Amazonian Manatee Habitat
The Amazonian manatee occurs exclusively in fresh water. It prefers blackwater lakes, oxbows and lagoons and it has been maintained successfully in waters with temperatures of 22 – 30 deg C (72 – 86 deg F). The Amazonian manatees key requirements in the wild seem to be large blackwater lakes or lagoons with deep connections to large rivers and abundant aquatic vegetation.
Amazonian Manatee Behaviour
The Amazonian manatee is both diurnal (active during the day) and nocturnal (active during the night). The Amazonian manatee is entirely aquatic and never leaves the water. Amazonian manatees do most of their feeding during the wet season, when they eat new vegetation in seasonally flooded backwaters. During the dry season (September – March), when they congregate in the main river channels or in deep parts of larger lakes, they may fast for weeks or months for lack of available food plants. There have been reports of larger aggregations of manatees in the middle reaches of the Amazon, but the largest groups of manatees observed currently generally include only 4 – 8 animals. Most manatees observed are either solitary or a female with her young.
Amazonian Manatee Range
The Amazonian manatee ranges throughout the Amazon River Basin of northern South America. Its range sometimes has been said to include the Orinoco River Basin, but such reports apparently are based on misidentification of the American manatee in the early 19th century. The Amazonian manatee is also unlikely to reach the waters that connect the Orinoco and Amazon basins. It occurs at the mouth of the Amazon on the Atlantic coast.
Amazonian Manatee Reproduction
The gestation period of the Amazonian manatee is approximately one year.
Breeding has been reported to occur throughout the year in some areas. However, it has been reported that births occur mainly in January in one part of Amazonian Ecuador and in June in another. Evidence also indicates that in the central Amazon Basin, breeding is seasonal, with nearly all births taking place from December to July (mainly from February – May, the period of rising river levels).
One manatee calf is born with a birth interval of about two years. An Amazonian manatee calf measures about 30 inches (80 centimetres). The newborn calf is capable of swimming to the surface on its own. Calves vocalize at or soon after birth. This is an important part of the mother-calf bonding process. The manatee calf begins to nurse within a few hours after birth by suckling from a teat under the pectoral flippers. Calves nurse underwater. Calves begin nibbling on plants within a few weeks of birth. Although it may be weaned by the end of its first year, the calf remains close to its mother for up to two years. The manatee calf is dependent on its mother not only for nutrition, but also for learning about feeding and resting areas, travel routes and warm-water refuges. Female manatees carry calves on their backs or clasped to their side. Life span of a manatee can be up to 12 and a half years.

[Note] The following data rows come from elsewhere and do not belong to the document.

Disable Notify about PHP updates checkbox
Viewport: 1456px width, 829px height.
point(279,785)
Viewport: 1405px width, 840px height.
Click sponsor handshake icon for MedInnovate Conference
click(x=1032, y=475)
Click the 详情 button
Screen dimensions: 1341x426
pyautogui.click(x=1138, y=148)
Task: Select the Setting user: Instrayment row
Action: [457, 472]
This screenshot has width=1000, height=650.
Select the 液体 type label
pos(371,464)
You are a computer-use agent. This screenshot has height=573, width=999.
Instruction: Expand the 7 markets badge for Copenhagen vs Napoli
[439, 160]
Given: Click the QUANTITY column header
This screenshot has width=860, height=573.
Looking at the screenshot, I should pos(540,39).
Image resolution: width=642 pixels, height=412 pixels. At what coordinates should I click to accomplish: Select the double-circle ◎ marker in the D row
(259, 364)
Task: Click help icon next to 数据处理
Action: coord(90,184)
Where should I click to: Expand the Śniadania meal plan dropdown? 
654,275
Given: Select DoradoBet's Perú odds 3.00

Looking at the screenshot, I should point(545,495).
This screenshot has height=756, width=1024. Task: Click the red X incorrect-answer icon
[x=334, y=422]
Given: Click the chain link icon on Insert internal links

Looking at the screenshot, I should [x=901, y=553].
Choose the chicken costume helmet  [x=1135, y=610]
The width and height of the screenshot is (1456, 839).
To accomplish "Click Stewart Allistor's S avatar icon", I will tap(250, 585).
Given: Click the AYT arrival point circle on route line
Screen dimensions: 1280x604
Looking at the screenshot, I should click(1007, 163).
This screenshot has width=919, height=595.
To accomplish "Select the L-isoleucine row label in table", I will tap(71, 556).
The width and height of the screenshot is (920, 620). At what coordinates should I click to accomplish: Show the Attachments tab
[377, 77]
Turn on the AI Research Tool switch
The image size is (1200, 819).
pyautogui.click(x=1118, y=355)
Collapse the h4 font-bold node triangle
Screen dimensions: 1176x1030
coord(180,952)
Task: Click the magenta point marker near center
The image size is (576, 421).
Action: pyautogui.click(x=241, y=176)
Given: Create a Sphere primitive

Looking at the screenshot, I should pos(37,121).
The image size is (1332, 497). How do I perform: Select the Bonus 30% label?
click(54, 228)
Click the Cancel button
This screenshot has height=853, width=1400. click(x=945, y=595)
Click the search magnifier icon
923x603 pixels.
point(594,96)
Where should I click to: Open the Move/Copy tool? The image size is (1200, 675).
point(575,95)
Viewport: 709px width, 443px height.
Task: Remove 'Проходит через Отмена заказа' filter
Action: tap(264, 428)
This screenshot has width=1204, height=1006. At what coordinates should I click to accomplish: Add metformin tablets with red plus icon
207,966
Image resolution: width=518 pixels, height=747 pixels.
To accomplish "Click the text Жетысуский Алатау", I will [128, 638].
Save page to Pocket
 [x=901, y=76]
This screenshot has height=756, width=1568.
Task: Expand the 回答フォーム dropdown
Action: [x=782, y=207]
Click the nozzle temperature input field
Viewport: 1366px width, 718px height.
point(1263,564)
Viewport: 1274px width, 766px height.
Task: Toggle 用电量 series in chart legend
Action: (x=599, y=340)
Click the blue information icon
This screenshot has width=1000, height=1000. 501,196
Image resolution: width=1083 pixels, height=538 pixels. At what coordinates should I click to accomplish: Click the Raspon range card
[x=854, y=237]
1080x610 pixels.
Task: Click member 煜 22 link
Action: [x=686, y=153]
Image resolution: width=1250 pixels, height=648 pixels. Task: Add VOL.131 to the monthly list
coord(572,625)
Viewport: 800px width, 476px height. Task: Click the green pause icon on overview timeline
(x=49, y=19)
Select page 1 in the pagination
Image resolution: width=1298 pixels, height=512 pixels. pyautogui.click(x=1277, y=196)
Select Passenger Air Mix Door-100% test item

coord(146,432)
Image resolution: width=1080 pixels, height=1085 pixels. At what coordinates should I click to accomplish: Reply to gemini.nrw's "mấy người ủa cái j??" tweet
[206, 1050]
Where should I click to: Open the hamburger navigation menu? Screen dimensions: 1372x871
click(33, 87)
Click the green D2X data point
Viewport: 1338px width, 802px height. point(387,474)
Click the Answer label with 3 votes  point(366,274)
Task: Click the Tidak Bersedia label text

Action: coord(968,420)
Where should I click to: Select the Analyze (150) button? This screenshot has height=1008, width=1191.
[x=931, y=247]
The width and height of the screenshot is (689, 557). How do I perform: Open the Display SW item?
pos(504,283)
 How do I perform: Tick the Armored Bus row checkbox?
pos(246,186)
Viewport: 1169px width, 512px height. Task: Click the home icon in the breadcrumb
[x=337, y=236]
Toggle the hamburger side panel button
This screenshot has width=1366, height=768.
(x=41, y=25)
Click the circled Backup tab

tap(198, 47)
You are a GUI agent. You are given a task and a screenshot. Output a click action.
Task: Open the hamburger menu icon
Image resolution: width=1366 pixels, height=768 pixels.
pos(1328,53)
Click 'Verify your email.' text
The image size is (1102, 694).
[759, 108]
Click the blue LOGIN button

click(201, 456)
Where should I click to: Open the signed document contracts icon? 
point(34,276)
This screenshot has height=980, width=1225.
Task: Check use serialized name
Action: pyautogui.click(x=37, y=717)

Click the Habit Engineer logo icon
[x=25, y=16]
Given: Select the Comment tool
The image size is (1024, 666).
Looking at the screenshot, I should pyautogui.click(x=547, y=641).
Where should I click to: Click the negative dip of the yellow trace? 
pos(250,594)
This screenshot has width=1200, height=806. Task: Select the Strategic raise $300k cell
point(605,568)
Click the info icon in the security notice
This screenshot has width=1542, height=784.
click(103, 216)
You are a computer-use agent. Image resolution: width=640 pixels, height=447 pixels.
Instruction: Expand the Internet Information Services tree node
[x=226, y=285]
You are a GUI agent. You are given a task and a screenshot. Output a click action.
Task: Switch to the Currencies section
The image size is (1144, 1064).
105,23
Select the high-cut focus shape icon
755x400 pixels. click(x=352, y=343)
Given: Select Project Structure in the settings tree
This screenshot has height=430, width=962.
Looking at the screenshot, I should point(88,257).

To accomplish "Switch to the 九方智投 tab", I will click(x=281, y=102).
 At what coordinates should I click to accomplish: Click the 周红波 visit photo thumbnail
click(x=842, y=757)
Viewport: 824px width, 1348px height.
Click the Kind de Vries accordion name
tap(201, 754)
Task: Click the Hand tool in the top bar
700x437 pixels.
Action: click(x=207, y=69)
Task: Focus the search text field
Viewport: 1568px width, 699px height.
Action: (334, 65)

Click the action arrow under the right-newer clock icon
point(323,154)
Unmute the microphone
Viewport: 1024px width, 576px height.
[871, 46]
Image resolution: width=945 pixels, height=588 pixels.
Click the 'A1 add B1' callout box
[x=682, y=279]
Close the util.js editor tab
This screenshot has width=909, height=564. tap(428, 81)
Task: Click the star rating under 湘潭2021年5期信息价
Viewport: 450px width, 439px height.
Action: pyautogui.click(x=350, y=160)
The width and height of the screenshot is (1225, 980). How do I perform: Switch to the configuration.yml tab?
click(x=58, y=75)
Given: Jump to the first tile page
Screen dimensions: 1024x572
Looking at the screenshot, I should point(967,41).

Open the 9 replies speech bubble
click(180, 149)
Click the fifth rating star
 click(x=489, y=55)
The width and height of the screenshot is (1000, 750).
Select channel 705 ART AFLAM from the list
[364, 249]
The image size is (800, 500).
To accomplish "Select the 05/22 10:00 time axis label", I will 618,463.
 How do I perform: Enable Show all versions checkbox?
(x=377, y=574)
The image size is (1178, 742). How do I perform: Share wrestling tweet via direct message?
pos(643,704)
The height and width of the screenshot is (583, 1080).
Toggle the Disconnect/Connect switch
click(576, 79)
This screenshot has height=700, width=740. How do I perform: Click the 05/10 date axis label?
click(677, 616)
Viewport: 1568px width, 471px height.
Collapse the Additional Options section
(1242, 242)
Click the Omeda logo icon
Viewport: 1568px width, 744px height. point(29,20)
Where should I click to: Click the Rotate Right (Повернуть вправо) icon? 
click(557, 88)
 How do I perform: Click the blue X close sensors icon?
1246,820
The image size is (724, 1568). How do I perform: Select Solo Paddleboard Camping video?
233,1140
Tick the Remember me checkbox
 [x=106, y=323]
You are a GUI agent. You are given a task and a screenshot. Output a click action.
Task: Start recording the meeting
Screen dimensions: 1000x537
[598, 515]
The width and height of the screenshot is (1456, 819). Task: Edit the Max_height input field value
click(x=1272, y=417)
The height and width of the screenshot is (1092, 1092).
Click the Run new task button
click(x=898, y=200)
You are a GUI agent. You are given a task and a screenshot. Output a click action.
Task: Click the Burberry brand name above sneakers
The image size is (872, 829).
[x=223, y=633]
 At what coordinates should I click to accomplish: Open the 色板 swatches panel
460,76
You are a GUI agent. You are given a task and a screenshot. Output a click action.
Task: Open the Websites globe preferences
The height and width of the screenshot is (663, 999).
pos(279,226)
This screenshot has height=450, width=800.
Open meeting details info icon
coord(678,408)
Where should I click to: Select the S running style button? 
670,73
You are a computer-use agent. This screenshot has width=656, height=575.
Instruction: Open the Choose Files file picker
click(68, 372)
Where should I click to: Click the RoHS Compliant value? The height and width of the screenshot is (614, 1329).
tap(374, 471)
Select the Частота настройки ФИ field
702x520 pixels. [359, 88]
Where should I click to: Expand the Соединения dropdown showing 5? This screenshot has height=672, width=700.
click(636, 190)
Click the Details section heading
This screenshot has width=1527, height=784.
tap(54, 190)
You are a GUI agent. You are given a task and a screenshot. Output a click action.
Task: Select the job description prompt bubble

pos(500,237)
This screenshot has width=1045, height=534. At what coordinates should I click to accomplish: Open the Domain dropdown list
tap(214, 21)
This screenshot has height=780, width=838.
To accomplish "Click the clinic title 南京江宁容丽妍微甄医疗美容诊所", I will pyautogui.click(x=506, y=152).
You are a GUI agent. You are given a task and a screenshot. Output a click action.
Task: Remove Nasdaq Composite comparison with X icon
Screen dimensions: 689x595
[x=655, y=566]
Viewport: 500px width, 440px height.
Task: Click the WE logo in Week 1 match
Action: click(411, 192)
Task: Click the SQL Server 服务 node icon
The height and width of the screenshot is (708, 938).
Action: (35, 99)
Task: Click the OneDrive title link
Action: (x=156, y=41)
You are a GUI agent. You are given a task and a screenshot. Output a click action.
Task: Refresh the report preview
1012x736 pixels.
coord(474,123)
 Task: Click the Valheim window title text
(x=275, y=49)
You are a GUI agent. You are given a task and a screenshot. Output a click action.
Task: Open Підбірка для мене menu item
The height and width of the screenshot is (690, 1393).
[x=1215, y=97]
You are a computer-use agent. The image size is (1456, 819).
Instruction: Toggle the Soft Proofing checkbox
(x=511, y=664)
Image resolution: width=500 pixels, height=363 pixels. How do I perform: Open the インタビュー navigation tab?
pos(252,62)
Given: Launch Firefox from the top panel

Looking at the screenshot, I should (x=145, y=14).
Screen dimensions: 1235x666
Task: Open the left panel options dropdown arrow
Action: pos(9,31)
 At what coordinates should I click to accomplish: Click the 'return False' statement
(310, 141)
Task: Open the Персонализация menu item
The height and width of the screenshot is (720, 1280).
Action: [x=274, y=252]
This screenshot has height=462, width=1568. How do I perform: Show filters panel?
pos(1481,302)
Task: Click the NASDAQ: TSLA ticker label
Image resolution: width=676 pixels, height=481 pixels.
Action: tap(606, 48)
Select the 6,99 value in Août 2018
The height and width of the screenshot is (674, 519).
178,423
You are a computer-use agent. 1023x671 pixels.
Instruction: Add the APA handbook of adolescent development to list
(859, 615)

Amazonian Manatee Conservation and Threats
The Amazonian Manatee is considered endangered by the IUCN. The Amazonian manatee has been heavily hunted by subsistence and commercial hunters. It has been sought for meat, oil and fat, and at one time for its hide, which was in demand for use as water hoses and machine belts. Other threats include accidental drowning in commercial fishing nets and degradation of food supplies by soil erosion resulting from deforestation. Amazonian manatee hunting has been prohibited since 1973.